**Exercise:**
Reproduce each entry below verbatim.

**Given records:**
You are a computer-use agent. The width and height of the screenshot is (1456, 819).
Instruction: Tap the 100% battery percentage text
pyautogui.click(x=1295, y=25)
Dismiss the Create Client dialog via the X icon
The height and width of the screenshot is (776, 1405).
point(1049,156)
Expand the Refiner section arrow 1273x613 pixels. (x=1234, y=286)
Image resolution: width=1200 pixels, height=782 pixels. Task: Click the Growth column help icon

**Task response:**
You are a computer-use agent. The width and height of the screenshot is (1456, 819).
Instruction: Tap the 100% battery percentage text
pyautogui.click(x=1295, y=25)
Dismiss the Create Client dialog via the X icon
The height and width of the screenshot is (776, 1405).
point(1049,156)
Expand the Refiner section arrow 1273x613 pixels. (x=1234, y=286)
Image resolution: width=1200 pixels, height=782 pixels. Task: Click the Growth column help icon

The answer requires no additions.